** Opening Data to use block **

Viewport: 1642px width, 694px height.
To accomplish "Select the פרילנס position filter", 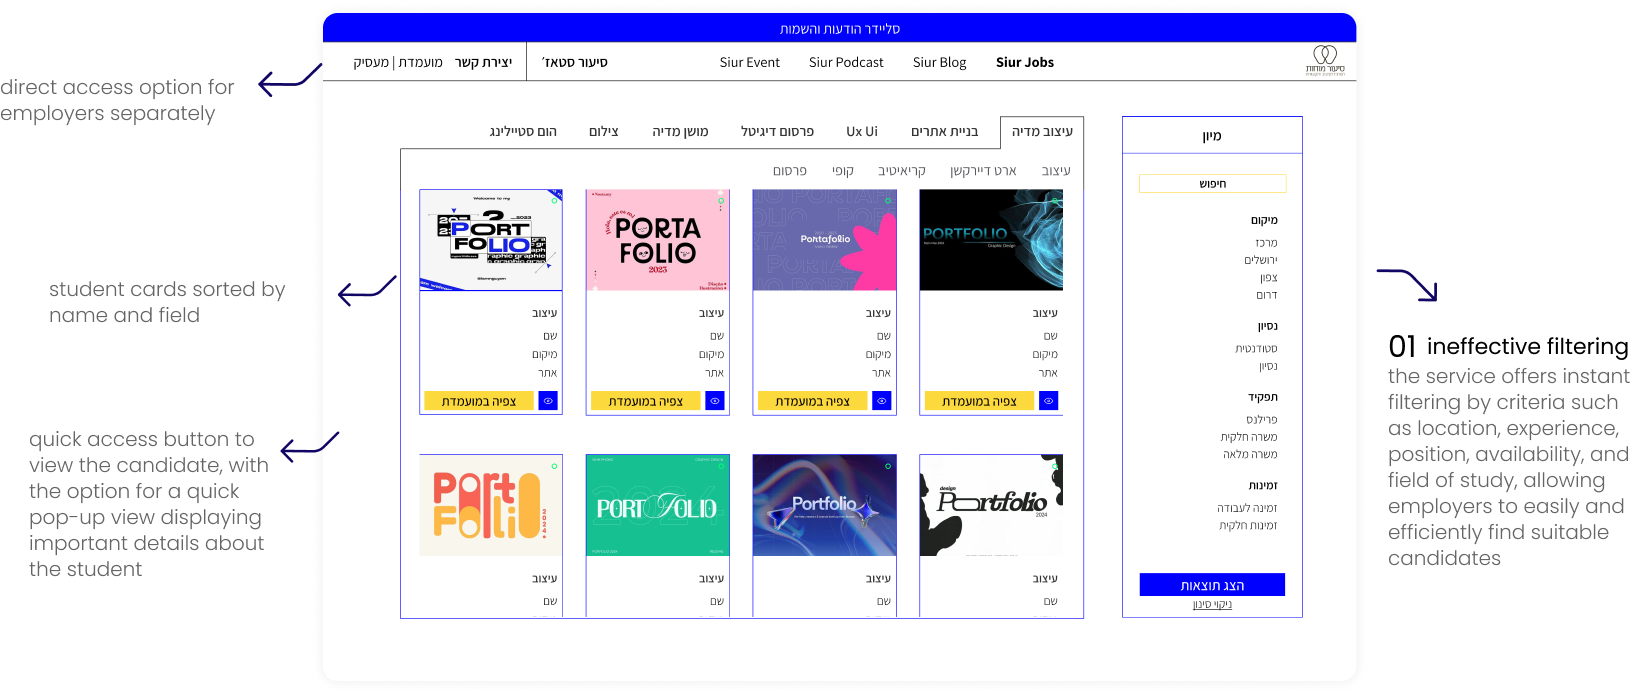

** Closing Data to use block **
** Opening Data to use block **

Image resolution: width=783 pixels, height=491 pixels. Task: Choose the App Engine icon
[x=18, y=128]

** Closing Data to use block **
** Opening Data to use block **

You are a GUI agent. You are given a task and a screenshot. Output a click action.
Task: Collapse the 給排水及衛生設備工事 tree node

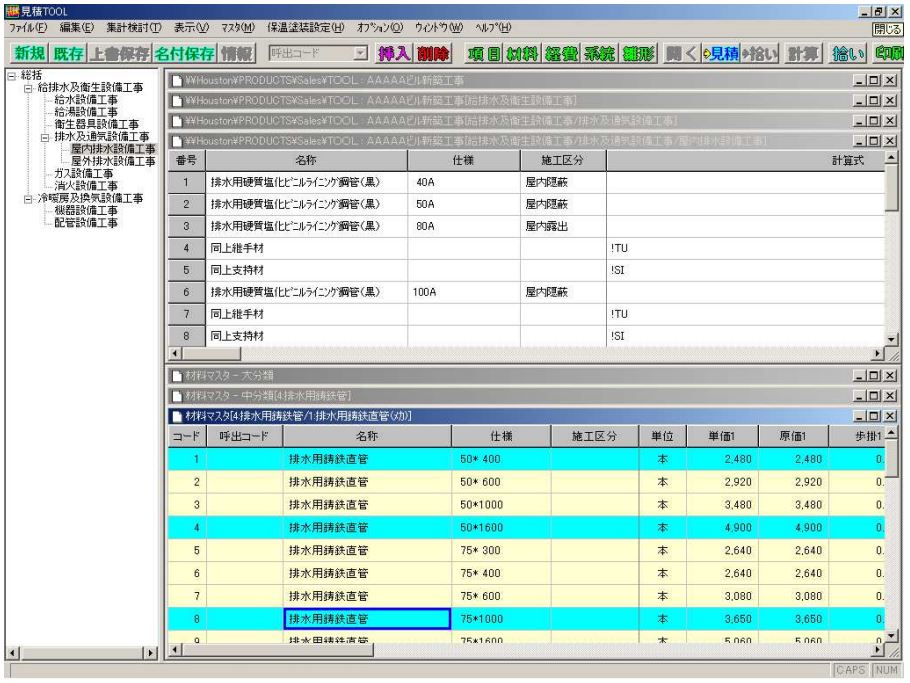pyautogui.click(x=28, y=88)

** Closing Data to use block **

Task details: Using the data above, retype exactly and only the lines from the one containing "Viewport: 1642px width, 694px height." up to and including the one containing "the פרילנס position", with no pictures carried over.

Completed task:
Viewport: 1642px width, 694px height.
To accomplish "Select the פרילנס position filter", 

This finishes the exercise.